En rentrant dans son quartier, Tom reçoit un iPhone sur la tête.
À son réveil à l’hôpital, le médecin lui révèle que certains morceaux, enfoncés trop profondément, sont restés dans son crâne. Tom se découvre alors des pouvoirs liés aux capacités du smartphone : il a accès à internet, il peut téléphoner, envoyer des messages, localiser et pirater les téléphones alentour...



Cela ressemble à toutes les genèses de super-héros : un accident fortuit, une « mutation », et des super-pouvoirs. Et cela aurait pu tomber dans les mêmes travers.
Heureusement, non.

L’histoire que nous propose Kevin Brooks a déjà le mérite d’être finie. Tout tient en moins de 300 pages, et si la fin reste ouverte, c’est le héros qui décide, simplement, de refermer cet épisode de sa vie. Car ce qui devait être fait a été fait.

À la lecture de la 4e de couverture, on pouvait s’attendre à un truc sur le phénomène de mode qu’est l’Iphone d’Apple©, et toute la ribambelle de smartphones du même genre. Pas du tout : Brooks ne s’intéresse qu’à une chose : les nouveaux comportements induits par ce lien permanent avec tout et n’importe quoi que nous offre la technologie actuelle. Il ne fait que la pousser un cran au-dessus en fusionnant un ado et un téléphone portable (mais en y pensant, est-ce si loin de la réalité ?).

L’auteur se moque également de cette technologie. Parmi les super-pouvoirs de Tom, certains sont hérités des effets indésirables des smartphones, dont certains ont fait la une des journaux : décharges électriques, champ magnétique trop puissant, etc. Expérience des comics aidant, ces défauts deviennent des armes dans « Iboy ». Et Tom va en faire bon usage.

Car la principale qualité de cette histoire est son contexte : Tom vit dans une cité HLM de la banlieue de Londres. Une cité d’aujourd’hui, avec des barres immenses, et des gangs de racailles qui trainent et terrorisent les honnêtes gens. Des gangs qui embrigadent les plus jeunes, et punissent sévèrement tout manquement, refus d’obéir, etc.

C’est par une punition de ce genre que commence « Iboy ». Un jeune est passé à tabac chez lui, et sa soeur, une amie d’enfance de Tom, est « agressée ». Je le mets entre guillemets, car dans le récit de Tom, et dans les mots de Lucy qu’il rapporte, jamais le terme « viol » n’est prononcé... La marque du politiquement correct, non pas dans la plume de l’auteur, mais dans les mots de ses personnages, dans nos mots quotidiens.

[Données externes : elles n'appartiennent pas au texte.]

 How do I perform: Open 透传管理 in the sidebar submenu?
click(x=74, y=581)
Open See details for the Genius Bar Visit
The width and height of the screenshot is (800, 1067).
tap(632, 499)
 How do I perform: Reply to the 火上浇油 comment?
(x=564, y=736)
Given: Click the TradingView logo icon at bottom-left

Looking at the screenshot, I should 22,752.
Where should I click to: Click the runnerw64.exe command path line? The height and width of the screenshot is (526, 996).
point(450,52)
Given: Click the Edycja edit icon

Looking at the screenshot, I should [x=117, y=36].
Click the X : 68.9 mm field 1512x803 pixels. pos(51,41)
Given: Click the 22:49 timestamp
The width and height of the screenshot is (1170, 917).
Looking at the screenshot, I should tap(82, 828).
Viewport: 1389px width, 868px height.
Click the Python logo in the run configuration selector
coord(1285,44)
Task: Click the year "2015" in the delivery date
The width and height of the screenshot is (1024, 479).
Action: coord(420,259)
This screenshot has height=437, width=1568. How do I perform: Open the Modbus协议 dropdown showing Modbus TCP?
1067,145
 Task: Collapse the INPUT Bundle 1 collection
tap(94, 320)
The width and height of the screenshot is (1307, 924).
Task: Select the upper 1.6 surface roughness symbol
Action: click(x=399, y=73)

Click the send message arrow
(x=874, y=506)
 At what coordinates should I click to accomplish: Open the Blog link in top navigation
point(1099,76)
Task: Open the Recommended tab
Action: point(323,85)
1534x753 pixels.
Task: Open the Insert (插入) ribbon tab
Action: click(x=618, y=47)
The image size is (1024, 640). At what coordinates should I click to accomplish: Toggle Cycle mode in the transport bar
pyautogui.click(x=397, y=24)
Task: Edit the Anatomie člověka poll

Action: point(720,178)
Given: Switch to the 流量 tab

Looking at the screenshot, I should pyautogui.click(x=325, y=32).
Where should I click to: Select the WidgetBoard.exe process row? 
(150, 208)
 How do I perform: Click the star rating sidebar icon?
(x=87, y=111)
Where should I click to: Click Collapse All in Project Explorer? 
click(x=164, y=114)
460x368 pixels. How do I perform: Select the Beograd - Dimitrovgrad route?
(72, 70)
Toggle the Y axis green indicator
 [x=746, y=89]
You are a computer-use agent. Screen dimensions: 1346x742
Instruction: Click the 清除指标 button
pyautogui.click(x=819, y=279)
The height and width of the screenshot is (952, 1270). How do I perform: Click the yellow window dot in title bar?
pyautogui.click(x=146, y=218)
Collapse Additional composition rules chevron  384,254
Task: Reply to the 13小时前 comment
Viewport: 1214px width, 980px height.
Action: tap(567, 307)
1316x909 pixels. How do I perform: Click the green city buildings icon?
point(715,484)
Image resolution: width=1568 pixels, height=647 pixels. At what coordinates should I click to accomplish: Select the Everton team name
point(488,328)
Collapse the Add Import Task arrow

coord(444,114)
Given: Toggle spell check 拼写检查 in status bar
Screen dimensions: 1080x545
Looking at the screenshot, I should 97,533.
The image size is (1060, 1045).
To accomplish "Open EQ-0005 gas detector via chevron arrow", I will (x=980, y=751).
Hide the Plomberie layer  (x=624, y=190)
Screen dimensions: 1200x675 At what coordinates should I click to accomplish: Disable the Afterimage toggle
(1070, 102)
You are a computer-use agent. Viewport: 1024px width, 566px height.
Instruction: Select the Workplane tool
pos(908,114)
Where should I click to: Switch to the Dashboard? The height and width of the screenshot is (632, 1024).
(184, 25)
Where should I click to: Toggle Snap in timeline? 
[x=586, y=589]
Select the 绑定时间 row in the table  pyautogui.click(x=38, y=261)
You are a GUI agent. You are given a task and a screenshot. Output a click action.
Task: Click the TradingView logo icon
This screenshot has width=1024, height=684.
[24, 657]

Violente entrée en matière donc, à côté de laquelle le jet d’iPhone sur la tête de Tom, quelques étages plus bas, paraît anecdotique. Et c’est aussi la réaction de l’ado qui, découvrant ces pouvoirs « iPhoniques » en même temps que les évènements dont il n’a été qu’un dommage collatéral, va se mettre au service de la justice.

Bien sûr, on va dire que c’est une justice biaisée, une vengeance, mais pas entièrement. D’abord parce que Tom lui-même, dans ce récit qu’il fait à la première personne, ne nie pas qu’il souhaite punir les agresseurs de Lucy, et ensuite parce qu’il réalise rapidement que frapper les sous-fifres ne mettra pas fin à la violence dans la cité. Aussi se lance-t-il dans une campagne de terreur, pour faire sortir le caïd du bois. Pour cela il n’hésite pas à employer les armes de ses adversaires (violence, intimidation, torture même), en faisant le constat de l’échec de la police : pour intimider un monstre, il faut se montrer plus monstrueux que lui.

Là encore, on aurait pu craindre une dérive façon vengeance aveugle qui consume le héros. Tom, bien heureusement, ne perd jamais de vue pour quoi et pour qui il fait cela, et malgré quelques entorses à la loi pour se simplifier la vie (qui n’a jamais été tenté ?), pense toujours à l’après.
Et l’après, c’est Lucy, son retour à une vie normale, et peut-être une relation entre eux. Kevin Brooks allie sur ce seul personnage deux éléments universels des comics : le déclencheur et le garde-fou du héros. C’est pour Lucy que Tom fait tout cela, et c’est aussi pour elle qu’il ne doit pas aller trop loin. Parce qu’elle peut en subir les conséquences, mais aussi parce qu’il peut la perdre à tout jamais.

La construction de l’intrigue est parfaitement huilée, et malgré une temporalité parfois un peu floue (l’histoire se passe sur quelques semaines), la densité des évènements, les multiples répercussions des actes de chacun conduisent naturellement au grand final. Où le grand méchant se révèle, où le héros est pris en défaut, muselé par la crainte qu’on fasse du mal à ses proches (ce qui le différencie et le différenciera toujours du méchant), et affaibli par la mise au jour de sa faiblesse (car comme tout héros, iBoy a une faille dans son armure, qu’il connaissait : l’absence de réseau...).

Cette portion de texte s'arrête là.